[Start of Attachment]
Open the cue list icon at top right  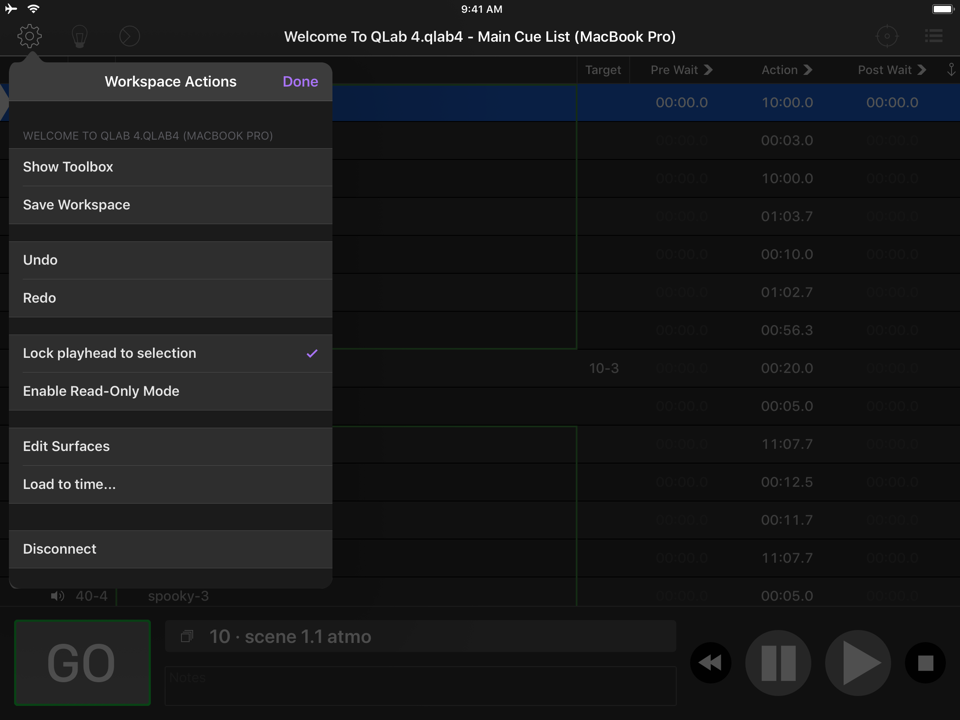(933, 37)
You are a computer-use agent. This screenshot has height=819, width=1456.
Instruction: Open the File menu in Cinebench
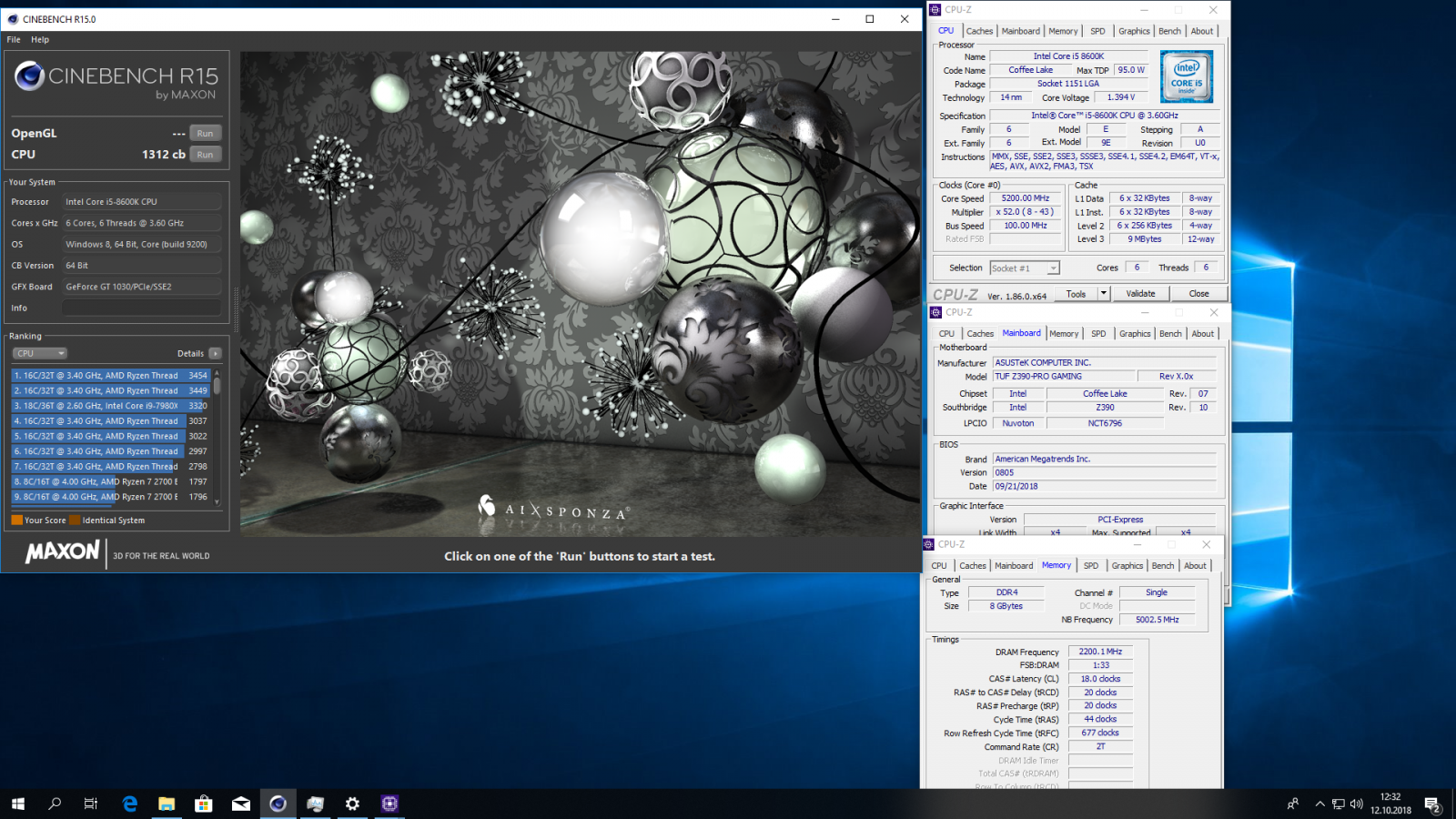click(14, 39)
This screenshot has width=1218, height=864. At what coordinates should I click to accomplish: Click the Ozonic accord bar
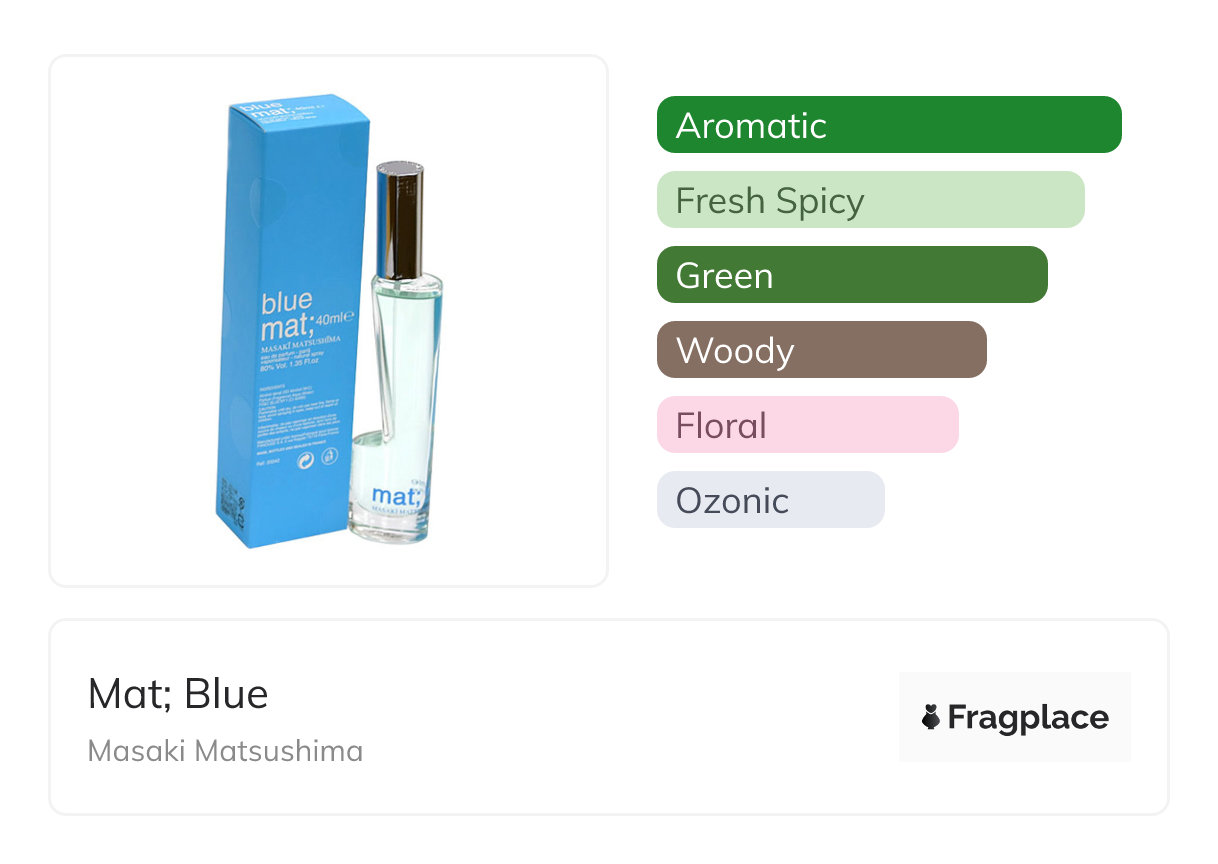click(x=770, y=500)
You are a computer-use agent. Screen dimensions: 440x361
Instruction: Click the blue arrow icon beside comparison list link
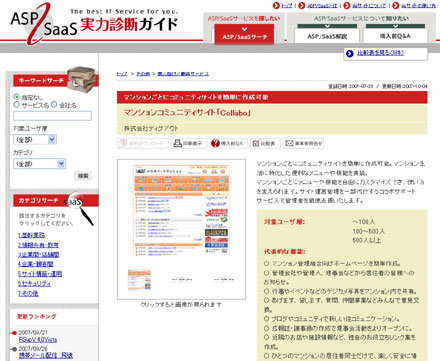pyautogui.click(x=350, y=53)

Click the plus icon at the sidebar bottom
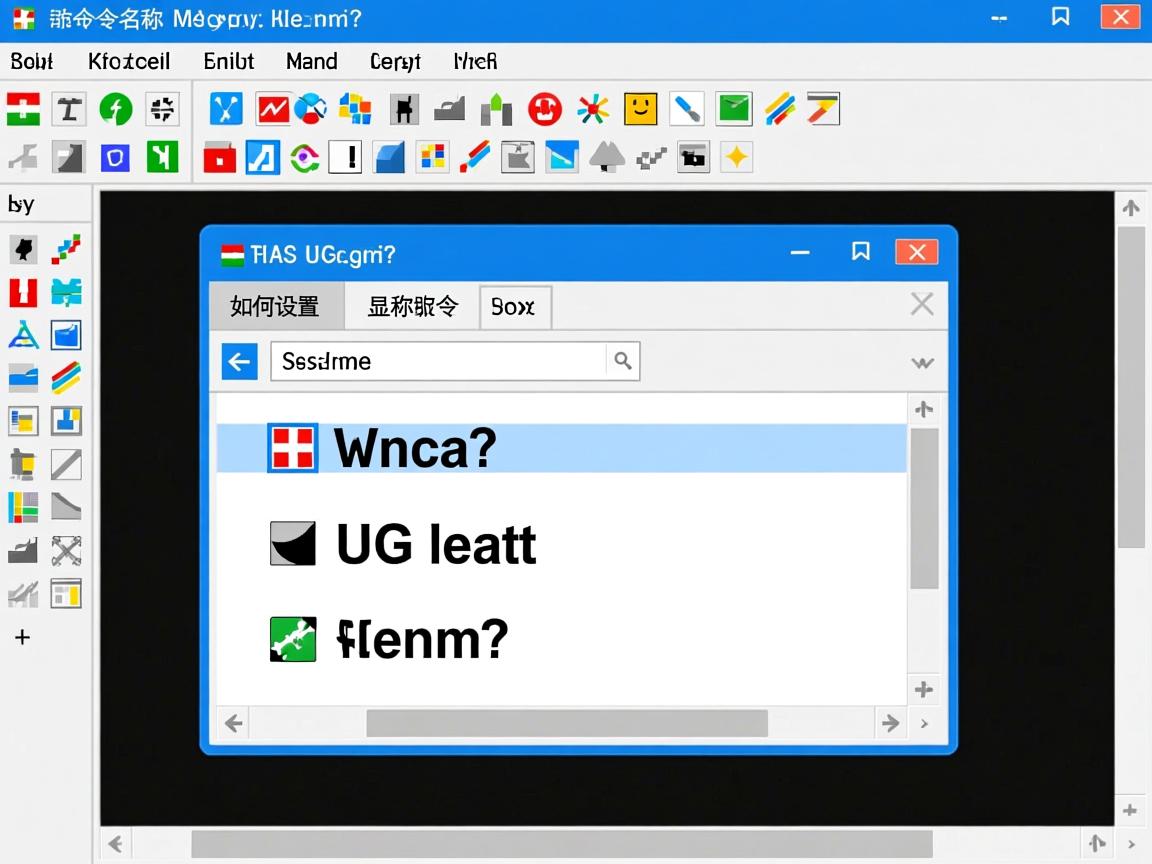click(x=22, y=637)
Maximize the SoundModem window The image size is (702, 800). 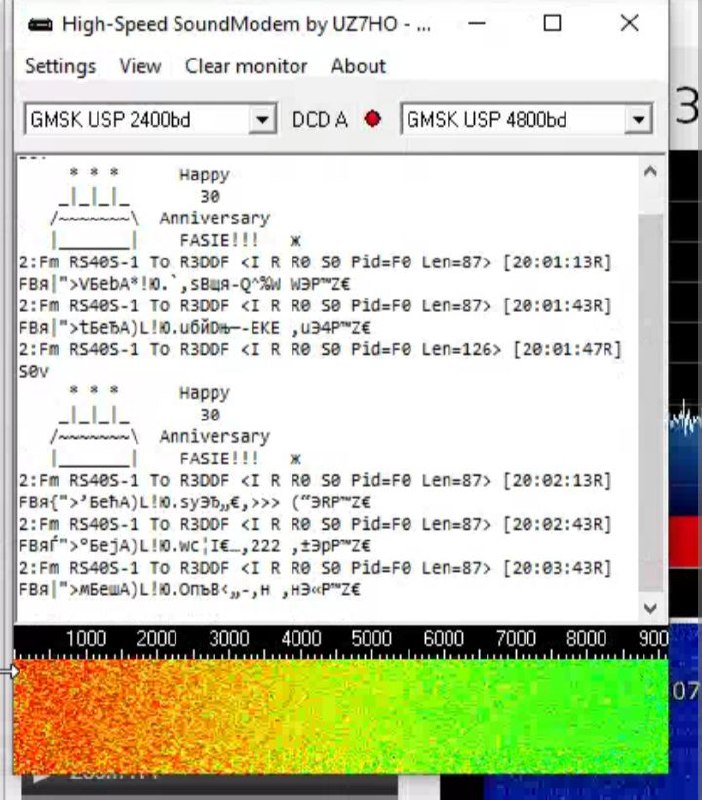click(552, 24)
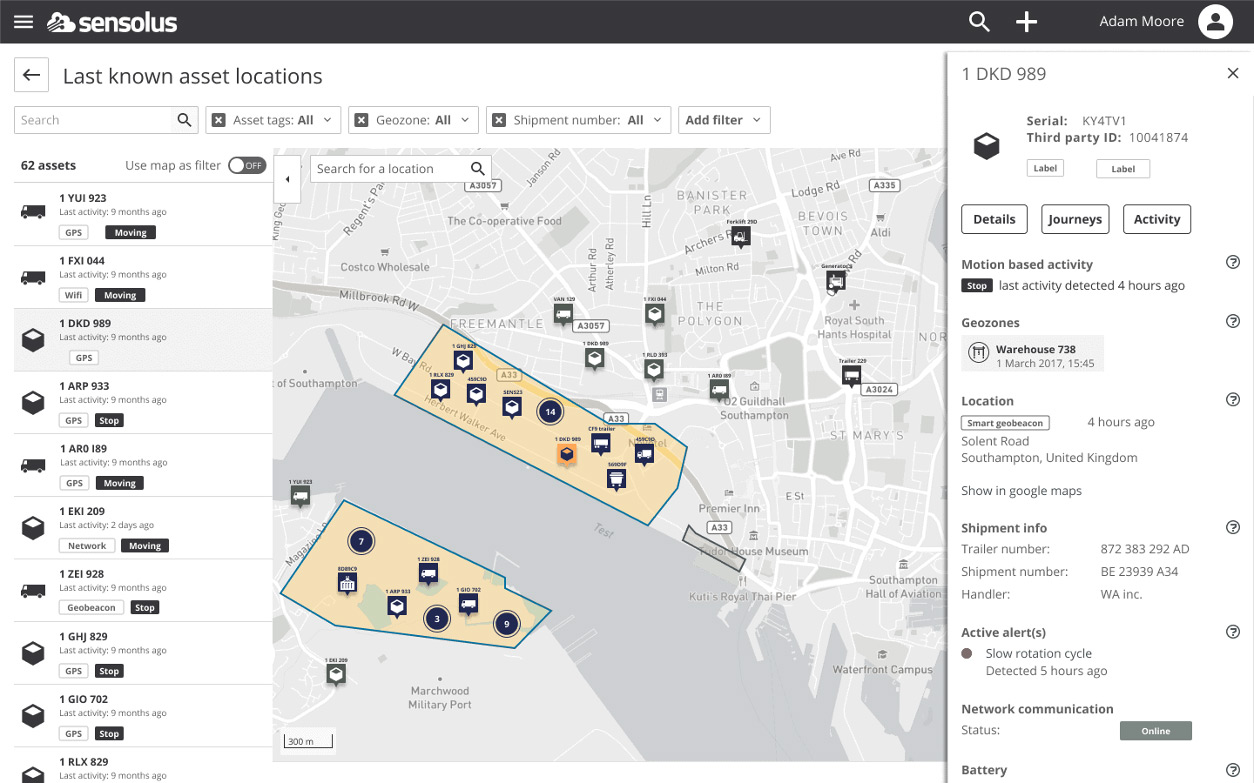Collapse the asset list side panel
This screenshot has width=1254, height=783.
tap(288, 179)
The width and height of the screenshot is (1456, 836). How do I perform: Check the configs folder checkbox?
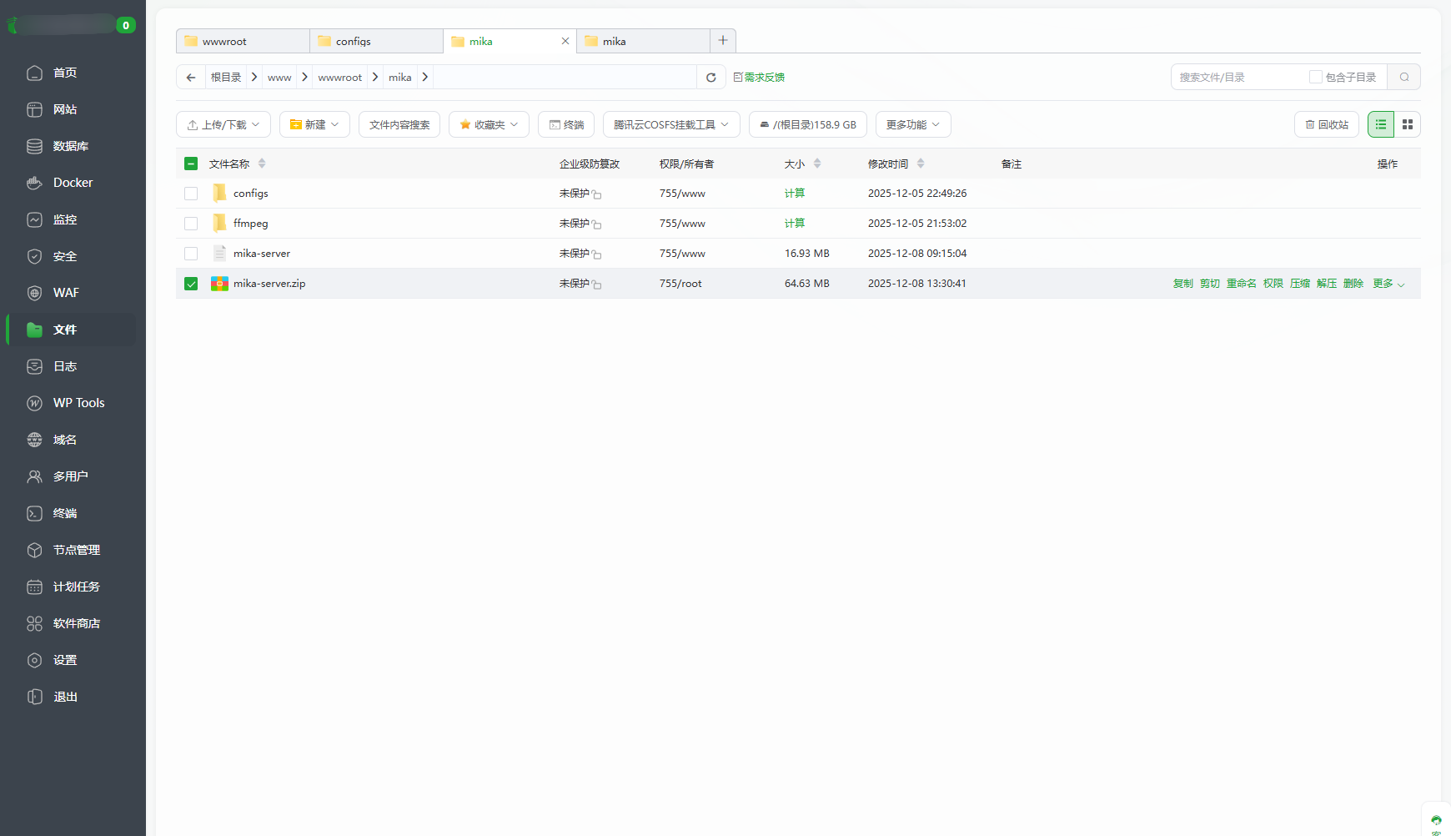point(191,194)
[End of Attachment]
__Work order__:
Look over the entries for "agent", then copy every line that includes that string.

__Completed task__:
You are a computer-use agent. This screenshot has height=819, width=1456.
You are a computer-use agent. Screen dimensions: 440x361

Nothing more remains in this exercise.